For those who need it most, sadly, careers and education advice can be the worst. In the absence of parents, friends and family with, say, experience of university or of professional jobs, students rely on schools, colleges and the internet for advice.
But teachers can’t be expected to have a wide knowledge of all the options out there, or the time to dedicate to keeping up-to-date with an ever-changing education and jobs market. And a school with a certain educational offer or tradition will always have a vested interest in making sure students follow that route. The internet of course is full of websites offering advice, but students have little way of telling which is impartial and high quality.

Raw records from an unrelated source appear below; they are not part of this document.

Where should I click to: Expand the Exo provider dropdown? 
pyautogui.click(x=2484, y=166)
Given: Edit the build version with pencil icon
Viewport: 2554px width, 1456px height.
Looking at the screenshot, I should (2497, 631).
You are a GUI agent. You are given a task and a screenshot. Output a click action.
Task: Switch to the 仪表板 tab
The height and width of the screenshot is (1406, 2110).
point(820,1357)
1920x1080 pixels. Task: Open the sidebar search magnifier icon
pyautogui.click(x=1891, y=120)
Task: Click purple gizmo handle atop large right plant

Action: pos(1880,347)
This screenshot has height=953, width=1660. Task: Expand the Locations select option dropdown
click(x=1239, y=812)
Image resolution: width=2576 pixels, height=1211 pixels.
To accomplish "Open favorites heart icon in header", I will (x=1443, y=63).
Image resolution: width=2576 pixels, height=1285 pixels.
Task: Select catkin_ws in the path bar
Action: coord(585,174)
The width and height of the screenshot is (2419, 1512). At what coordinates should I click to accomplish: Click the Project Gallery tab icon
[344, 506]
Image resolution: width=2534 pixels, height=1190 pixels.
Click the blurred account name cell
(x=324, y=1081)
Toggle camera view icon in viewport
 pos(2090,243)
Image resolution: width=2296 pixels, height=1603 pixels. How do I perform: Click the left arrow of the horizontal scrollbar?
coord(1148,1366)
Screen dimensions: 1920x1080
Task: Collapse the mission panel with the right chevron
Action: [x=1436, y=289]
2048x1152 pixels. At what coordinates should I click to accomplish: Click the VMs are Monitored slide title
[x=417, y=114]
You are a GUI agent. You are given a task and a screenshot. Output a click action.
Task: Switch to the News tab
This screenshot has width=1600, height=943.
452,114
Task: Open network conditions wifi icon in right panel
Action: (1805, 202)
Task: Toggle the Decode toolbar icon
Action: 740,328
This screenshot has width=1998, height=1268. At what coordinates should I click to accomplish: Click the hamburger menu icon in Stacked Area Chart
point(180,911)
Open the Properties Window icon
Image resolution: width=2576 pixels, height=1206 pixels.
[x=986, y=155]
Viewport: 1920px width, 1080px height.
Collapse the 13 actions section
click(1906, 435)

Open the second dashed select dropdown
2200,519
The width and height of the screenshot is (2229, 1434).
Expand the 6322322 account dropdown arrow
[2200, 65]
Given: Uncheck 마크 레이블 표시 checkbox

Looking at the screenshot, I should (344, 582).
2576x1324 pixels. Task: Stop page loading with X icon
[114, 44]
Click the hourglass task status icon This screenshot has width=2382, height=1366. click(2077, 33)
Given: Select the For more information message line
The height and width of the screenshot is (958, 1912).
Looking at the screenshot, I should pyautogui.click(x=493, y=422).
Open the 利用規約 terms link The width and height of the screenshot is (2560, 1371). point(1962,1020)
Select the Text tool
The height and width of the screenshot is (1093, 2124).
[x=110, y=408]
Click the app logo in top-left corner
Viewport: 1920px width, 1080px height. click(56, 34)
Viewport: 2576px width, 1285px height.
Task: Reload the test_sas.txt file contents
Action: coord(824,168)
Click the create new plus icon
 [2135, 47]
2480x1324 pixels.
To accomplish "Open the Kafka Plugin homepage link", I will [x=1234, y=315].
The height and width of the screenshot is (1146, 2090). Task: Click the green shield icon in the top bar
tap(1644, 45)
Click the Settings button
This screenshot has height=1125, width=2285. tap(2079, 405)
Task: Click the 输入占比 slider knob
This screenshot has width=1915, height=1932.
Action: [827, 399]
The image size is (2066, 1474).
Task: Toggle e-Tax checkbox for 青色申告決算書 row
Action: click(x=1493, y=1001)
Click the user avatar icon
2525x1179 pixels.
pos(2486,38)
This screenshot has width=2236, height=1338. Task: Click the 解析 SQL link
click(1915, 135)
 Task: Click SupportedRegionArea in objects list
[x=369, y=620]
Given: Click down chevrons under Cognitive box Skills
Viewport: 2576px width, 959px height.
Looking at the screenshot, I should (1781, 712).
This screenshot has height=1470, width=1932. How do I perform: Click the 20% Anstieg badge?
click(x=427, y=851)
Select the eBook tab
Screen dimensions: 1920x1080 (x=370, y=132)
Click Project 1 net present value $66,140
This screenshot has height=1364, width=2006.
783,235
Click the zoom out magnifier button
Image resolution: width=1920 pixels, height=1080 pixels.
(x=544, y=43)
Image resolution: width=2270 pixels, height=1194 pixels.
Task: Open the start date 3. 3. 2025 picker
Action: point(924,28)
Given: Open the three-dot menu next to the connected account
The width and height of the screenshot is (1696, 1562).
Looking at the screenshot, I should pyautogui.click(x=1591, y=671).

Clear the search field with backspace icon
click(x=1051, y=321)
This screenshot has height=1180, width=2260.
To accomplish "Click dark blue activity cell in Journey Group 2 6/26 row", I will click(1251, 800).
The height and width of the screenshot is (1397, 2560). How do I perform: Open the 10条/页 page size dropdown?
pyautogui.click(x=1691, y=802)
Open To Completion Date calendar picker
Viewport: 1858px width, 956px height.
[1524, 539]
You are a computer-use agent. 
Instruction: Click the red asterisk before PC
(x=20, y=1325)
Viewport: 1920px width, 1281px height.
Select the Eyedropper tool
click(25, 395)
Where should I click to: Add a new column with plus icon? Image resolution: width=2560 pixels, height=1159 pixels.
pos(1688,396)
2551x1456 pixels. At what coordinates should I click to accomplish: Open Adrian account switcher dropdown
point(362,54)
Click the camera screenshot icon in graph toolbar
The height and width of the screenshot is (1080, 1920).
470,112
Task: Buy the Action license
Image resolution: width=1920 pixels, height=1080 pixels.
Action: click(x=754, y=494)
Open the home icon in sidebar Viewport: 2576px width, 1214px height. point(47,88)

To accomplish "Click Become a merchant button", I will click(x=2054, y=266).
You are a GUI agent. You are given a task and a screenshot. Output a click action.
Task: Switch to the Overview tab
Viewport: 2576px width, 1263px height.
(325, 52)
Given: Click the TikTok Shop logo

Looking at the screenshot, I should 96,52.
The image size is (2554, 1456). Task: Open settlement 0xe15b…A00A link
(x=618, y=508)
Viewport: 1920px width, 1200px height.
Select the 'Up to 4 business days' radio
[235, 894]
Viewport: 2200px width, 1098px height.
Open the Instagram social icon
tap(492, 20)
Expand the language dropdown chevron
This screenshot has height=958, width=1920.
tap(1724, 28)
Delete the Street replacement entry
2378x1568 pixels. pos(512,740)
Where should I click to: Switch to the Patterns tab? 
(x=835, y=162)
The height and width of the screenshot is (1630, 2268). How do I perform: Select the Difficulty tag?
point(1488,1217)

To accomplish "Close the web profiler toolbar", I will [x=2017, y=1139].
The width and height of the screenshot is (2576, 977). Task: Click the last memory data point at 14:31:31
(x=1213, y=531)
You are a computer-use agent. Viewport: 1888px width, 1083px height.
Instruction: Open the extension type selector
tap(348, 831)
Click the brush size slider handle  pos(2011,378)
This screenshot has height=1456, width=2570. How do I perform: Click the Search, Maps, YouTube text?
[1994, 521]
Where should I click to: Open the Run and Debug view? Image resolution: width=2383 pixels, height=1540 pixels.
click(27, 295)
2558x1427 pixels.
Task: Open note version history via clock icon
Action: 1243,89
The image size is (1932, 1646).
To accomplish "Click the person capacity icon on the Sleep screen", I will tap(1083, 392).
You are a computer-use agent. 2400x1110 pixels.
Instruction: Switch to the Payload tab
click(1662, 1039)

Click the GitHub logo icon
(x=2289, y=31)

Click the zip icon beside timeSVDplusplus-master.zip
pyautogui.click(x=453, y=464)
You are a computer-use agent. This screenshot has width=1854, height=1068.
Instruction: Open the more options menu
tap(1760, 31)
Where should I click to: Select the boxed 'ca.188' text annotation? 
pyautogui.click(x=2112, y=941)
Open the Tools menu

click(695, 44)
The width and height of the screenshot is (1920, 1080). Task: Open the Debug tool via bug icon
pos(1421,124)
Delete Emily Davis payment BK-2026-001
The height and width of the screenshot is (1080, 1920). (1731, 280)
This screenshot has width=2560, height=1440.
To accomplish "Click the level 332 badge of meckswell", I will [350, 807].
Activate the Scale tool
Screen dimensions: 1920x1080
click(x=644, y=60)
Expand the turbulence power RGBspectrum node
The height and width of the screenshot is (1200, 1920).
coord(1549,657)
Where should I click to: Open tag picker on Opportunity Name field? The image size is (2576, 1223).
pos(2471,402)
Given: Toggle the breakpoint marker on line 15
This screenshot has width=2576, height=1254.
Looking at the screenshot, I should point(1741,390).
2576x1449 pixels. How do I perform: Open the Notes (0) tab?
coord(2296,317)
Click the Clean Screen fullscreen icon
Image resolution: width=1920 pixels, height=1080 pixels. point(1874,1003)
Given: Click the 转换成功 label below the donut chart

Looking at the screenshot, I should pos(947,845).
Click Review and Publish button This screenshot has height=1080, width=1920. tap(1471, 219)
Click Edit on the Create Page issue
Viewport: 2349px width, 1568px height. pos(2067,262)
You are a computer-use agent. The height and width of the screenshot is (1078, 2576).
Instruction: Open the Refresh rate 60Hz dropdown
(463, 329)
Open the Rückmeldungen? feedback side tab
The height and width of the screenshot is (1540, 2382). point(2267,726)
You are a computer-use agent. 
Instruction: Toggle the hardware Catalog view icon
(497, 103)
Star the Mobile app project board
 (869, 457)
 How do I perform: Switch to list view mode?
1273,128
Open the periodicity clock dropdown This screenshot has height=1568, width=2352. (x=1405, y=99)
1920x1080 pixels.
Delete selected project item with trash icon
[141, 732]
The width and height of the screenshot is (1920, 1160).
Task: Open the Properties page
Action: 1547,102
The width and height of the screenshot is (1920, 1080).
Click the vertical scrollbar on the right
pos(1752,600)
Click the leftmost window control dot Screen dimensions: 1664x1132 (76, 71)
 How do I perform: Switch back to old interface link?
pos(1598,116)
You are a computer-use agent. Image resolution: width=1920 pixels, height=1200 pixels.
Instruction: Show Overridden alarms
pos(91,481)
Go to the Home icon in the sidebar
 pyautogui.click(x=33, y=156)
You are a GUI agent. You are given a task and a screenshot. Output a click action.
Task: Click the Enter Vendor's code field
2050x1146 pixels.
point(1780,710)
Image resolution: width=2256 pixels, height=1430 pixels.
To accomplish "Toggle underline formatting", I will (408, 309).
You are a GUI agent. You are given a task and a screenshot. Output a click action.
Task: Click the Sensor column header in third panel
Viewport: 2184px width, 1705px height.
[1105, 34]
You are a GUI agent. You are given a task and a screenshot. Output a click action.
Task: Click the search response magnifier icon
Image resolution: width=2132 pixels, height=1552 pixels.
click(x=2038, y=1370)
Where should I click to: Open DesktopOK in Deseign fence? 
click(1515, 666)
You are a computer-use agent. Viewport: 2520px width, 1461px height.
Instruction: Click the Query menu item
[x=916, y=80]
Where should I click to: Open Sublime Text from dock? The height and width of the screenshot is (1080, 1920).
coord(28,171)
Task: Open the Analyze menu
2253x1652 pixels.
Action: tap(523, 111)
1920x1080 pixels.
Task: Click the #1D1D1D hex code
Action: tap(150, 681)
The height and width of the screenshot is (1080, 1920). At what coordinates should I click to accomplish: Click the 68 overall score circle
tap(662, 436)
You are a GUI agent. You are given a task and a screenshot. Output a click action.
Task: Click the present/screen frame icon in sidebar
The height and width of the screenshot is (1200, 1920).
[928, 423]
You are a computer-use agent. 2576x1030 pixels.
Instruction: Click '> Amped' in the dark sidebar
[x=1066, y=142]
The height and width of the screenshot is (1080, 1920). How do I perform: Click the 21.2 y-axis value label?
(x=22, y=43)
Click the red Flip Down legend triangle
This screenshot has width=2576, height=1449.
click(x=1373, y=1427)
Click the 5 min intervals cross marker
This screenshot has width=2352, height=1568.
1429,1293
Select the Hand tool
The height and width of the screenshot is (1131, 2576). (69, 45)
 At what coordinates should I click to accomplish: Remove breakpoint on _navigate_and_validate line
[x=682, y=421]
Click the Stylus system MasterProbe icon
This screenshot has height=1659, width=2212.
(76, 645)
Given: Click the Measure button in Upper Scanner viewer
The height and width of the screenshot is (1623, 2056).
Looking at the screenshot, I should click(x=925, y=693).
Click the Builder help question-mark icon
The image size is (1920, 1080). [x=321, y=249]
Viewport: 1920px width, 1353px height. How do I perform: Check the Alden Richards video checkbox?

Today’s report from the Sutton Trust, by Professor Tristram Hooley, Advancing Ambitions, analyses over 800 schools and sixth form colleges to examine the impact of good quality careers advice on access to university and exam results. The report backs up anecdotal evidence which suggests there is a damaging postcode lottery for good careers advice in England. The report goes on to call for improved guidance for all students. In particular it suggests that the National Careers Service needs strengthening to provide better support to teachers and pupils, including through more face-to-face provision from expert counsellors. To make sure it works on the ground, this should be backed by stronger statutory guidance and more prominence for careers advice in Ofsted inspections.
What is particularly interesting is that the report finds evidence of better attainment in GCSEs (albeit modest) and a significant reduction in persistent absences at schools and colleges with good quality careers advice. Perhaps that will start to focus policy makers’ minds on this often-neglected subject. And it is not all about higher education either: a young person choosing a degree when a high quality vocational pathway would be a better fit and lead to better outcomes, is equally as concerning as a very academic student underselling themselves in the UCAS process.
There has been a recent trend in education to focus on the basics: from Michael Gove’s qualification reforms to Tristram Hunt’s focus on teaching quality as the main driver of school improvement. Careers and education guidance has barely got a look in. That may change, as the new education secretary Nicky Morgan placed greater emphasis on it during her recent party conference speech. After all, what can be more basic than making sure young people have access to good, independent advice about their futures?